- Extract provided -
※

24.04.2025

Green Steel Means Good Business: A Clear Win for Industry and Climate 

Article Takeaways 

  • Definition and Importance: Green steel is produced through processes that drastically reduce or eliminate CO₂ emissions, addressing the steel sector’s significant environmental impact.  
     
  • Key Production Methods
    • Hydrogen-Based Direct Reduction (H-DR): Converts iron ore to iron using hydrogen, emitting water vapor instead of CO₂.  
    • Electric Arc Furnaces (EAFs): Melt scrap steel using electricity; emissions vary depending on the energy source.  
    • Molten Oxide Electrolysis (MOE): Employs electricity to reduce iron ore, producing liquid iron and oxygen without direct CO₂ emissions.  
       
  • Market Growth: The green steel market is projected to expand from USD 5.92 billion in 2025 to approximately USD 318.18 billion by 2034, driven by demand for sustainable manufacturing and technological advancements.  
     
  • Key Challenges
    • Economic Viability: High production costs due to new technologies and renewable energy requirements.  
    • Infrastructure Needs: Significant investments are required in hydrogen production and renewable energy infrastructure.  
    • Regulatory Support: Government policies are crucial to facilitate the transition to green steel.  
       
  • Industry Initiatives: Efforts such as China's expansion of its carbon trading market to include the steel industry aim to encourage low-carbon technologies and reduce emissions.  

Introduction to Green Steel 

Green steel refers to steel produced using processes that significantly reduce or eliminate CO₂ emissions compared to traditional methods. Conventional steel production relies heavily on coal or methane, especially for converting iron ore into pig iron, leading to substantial CO₂ emissions. In contrast, green steel production utilises alternative technologies and energy sources such as Green Hydrogen to mitigate these emissions, supporting global climate objectives.  

Steel production is still fundamental to industrial development, but is also one of the largest contributors to global carbon dioxide (CO₂) emissions, accounting for approximately 7–9% of anthropogenic emissions.  

The introduction of "green steel" offers a promising solution to mitigate this environmental impact by minimising emissions associated with steel manufacturing. This article examines the methodologies, market dynamics, challenges, and recent advancements in the field of green steel.  

If you're involved in the steelmaking industry and looking to reduce your carbon footprint, now is the time to consider how green hydrogen can fit into your decarbonisation roadmap. Stargate Hydrogen offers practical, scalable hydrogen solutions tailored for industrial use, including applications in green steel production.

※

- Excerpted data -
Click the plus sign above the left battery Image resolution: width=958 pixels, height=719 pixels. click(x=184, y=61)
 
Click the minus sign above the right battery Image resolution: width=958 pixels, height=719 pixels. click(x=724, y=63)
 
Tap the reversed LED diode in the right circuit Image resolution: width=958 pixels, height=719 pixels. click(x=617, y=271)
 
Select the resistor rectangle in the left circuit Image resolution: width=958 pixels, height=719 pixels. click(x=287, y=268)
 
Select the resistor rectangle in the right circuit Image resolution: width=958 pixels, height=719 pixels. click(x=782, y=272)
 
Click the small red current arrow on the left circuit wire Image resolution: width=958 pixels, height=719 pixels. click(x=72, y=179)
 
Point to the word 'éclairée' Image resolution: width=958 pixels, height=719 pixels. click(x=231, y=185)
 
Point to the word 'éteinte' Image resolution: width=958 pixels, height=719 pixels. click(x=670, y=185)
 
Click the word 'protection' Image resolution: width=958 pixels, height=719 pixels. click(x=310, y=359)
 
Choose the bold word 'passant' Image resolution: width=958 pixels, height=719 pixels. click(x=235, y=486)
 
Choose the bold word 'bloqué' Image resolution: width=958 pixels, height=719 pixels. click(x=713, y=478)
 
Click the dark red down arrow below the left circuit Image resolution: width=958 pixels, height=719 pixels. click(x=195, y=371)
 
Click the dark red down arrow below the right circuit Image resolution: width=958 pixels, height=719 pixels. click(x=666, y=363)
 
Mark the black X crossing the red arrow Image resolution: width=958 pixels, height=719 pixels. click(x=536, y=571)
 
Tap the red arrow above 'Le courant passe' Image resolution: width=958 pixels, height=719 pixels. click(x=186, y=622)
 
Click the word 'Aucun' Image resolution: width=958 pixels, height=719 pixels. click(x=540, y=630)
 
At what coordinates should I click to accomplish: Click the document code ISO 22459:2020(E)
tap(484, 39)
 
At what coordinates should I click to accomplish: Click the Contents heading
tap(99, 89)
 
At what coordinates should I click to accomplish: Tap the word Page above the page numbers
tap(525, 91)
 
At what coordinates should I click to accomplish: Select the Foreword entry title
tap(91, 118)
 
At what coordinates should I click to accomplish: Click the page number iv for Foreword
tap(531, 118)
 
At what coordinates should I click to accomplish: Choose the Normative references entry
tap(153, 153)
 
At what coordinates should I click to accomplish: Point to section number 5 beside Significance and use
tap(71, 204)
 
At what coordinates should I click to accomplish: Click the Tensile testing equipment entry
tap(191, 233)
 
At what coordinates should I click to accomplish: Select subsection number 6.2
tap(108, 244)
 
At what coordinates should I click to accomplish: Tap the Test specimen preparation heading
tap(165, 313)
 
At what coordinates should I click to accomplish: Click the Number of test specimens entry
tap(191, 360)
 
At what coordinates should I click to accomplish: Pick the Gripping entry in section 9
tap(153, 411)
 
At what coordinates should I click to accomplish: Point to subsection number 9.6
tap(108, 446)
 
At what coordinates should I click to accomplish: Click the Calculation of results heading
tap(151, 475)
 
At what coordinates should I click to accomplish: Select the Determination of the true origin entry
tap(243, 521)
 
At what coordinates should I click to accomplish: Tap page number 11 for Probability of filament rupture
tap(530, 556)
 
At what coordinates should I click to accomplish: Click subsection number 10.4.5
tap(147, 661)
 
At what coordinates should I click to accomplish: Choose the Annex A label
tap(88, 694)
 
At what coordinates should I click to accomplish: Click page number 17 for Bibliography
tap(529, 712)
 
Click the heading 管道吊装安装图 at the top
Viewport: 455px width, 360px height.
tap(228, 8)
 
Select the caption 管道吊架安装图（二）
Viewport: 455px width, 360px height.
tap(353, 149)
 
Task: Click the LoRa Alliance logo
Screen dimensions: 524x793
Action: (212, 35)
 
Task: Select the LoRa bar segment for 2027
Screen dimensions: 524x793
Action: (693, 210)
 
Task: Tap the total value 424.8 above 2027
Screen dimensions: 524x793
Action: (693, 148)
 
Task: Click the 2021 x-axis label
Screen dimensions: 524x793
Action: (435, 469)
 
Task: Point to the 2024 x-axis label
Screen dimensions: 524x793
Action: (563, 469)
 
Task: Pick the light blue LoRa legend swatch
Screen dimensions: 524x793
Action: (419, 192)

※

- Written request -
Can you go on with the green steel article from where it stops? None of the entries are needed here.

- Reply -
Whether you're exploring hydrogen-based direct reduction or integrating renewable energy into your electric arc furnaces, Stargate Hydrogen's technology can support your transition to cleaner operations. Check out our electrolyser’s page to learn more about how our products can help you meet both regulatory demands and market expectations for sustainable steel. 

Green Steel Production Methods 

Several innovative techniques have been developed to produce green steel: 

Hydrogen-Based Direct Reduction (H-DR): This method uses hydrogen as a reducing agent instead of coke or methane to convert iron ore into iron, emitting water vapour instead of CO₂. The process involves reducing solid iron ore with hydrogen, followed by melting the resulting iron in an electric arc furnace (EAF) powered by renewable energy. This approach has the potential to significantly reduce carbon emissions in steelmaking. In addition, H-DR method offers superior steel purity compared to conventional metods. 

Electric Arc Furnaces (EAFs): EAFs produce steel by melting scrap steel using electricity. While they emit less CO₂ than traditional blast furnaces, the overall emissions depend on the electricity'ssource. Utilising renewable energy sources can further reduce the carbon footprint of EAFs.  
 

Molten Oxide Electrolysis (MOE): Developed by companies like Boston Metal, MOE uses electricity to reduce iron ore in a high-temperature electrolytic cell, producing liquid iron and oxygen without direct CO₂ emissions. This process can be powered by renewable electricity, offering a carbon-free alternative to traditional steelmaking.  

Comparison Table: Green Steel vs Conventional Steel 

Feature Green Steel Conventional Steel 
Energy Source Renewable electricity, hydrogen Coal or methane (primarily via blast furnaces)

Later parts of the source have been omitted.